Plenty of documented plans include most if not all of the essential elements of a well formulated strategy.  However, putting the enabling conditions in place to evolve and execute an adaptive strategy over time is more elusive.  That’s because conditional factors are dependent on a blend of shared leadership, reaching consensus and making clear commitments to things that hold people jointly accountable:

Enabling Conditions

  • Consensus on the defining characteristics of the strategy  – specifically the degree to which it will originate from a combination of; “top-down” direction and control, “bottom-up” discretion and initiative, and boundaries shaped by the “external” environment
  • An agreed upon process and timeline for determining strategic imperatives (or strategic areas of focus), identifying an initial set of key performance indicators (KPI) and committing to programmatic initiatives that “move the needle” of KPI’s
  • An agreed upon process and periodic intervals for establishing feasible priorities, developing a realistic course of action to achieve identified objectives, and transparent allocation of resources consistent with declared priorities
  • An agreed upon method for periodically evaluating progress toward program goals, relevance of key performance indicators and alignment of strategic areas of focus with institutional mission, values and vision as circumstances change over time
  • A “core team” must be given the charge to assume an institutional planning role to draft wording that communicates the mutually reinforcing strategic imperatives for the university, set university-wide key performance indicators, and identify programmatic initiatives that bring different parts of the organization together in productive collaboration
  • The individuals charged with leading institutional planning should be appointed by the President and have the collegial support necessary to enlist the active involvement and support of the organization as a whole
  •  The President and his or her staff must continually demonstrate the importance of a sustained commitment to collective strategy by actively engaging in collaborations themselves that advance programmatic initiatives to maximize the effectiveness of the institution as a whole

Perhaps what really matters about strategy has to do with the evolving guidance it should continually provide for making informed decisions and inspiring coordinated action for the benefit of the entire institution.  It should be limited in scope to what the organization agrees to work toward collectively, why it is important within a broad context, and how success of the institution overall will be evaluated.  Simply creating a to-do list of what to work on does not constitute a strategy.  Checklists don’t often achieve much that matters in the broader context of how the organization generates value as a whole.

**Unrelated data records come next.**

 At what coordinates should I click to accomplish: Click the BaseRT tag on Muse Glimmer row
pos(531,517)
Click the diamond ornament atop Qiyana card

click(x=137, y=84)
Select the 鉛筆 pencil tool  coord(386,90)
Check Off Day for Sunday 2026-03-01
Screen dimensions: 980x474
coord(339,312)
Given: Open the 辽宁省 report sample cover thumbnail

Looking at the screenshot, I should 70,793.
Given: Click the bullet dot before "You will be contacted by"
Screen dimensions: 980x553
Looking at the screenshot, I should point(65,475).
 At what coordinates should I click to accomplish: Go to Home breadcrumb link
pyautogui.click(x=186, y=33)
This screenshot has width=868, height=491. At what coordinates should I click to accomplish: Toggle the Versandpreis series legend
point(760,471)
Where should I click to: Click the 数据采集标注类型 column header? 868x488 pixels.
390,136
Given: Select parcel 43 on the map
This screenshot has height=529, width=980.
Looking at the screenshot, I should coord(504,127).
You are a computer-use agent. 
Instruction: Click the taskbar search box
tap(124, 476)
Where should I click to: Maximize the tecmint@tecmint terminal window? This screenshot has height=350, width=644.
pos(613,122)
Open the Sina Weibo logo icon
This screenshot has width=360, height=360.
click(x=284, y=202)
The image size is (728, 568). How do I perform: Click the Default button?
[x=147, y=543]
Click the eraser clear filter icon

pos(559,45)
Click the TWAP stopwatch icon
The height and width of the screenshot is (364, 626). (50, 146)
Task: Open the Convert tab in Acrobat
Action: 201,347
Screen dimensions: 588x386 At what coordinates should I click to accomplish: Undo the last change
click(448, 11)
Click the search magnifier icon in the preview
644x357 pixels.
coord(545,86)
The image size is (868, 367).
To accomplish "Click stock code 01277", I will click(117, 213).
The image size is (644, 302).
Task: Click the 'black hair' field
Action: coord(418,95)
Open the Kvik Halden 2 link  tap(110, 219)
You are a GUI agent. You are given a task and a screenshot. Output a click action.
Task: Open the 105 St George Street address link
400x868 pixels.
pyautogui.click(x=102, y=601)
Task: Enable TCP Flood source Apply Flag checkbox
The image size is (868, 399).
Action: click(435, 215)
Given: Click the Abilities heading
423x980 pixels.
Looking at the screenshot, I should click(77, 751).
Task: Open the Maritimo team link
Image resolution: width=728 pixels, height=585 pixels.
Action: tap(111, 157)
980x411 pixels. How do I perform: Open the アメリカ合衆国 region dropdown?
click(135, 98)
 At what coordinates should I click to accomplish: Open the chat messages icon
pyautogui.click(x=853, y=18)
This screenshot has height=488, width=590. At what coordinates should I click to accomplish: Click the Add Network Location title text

Instead of debating whether or not strategy matters, maybe we should ask what matters most that requires strategy.


[i] Henry Mintzberg and James A. Waters defined strategy as “a pattern in a stream of actions over time” in order to “operationalize” the concept of strategy to conduct research.  See “Of Strategies Deliberate and Emergent“, by Mintzberg published by John Wiley and Sons from the Strategic Management Journal, Vol. 6, No. 3 (Jul. – Sep., 1985), pp.257-272.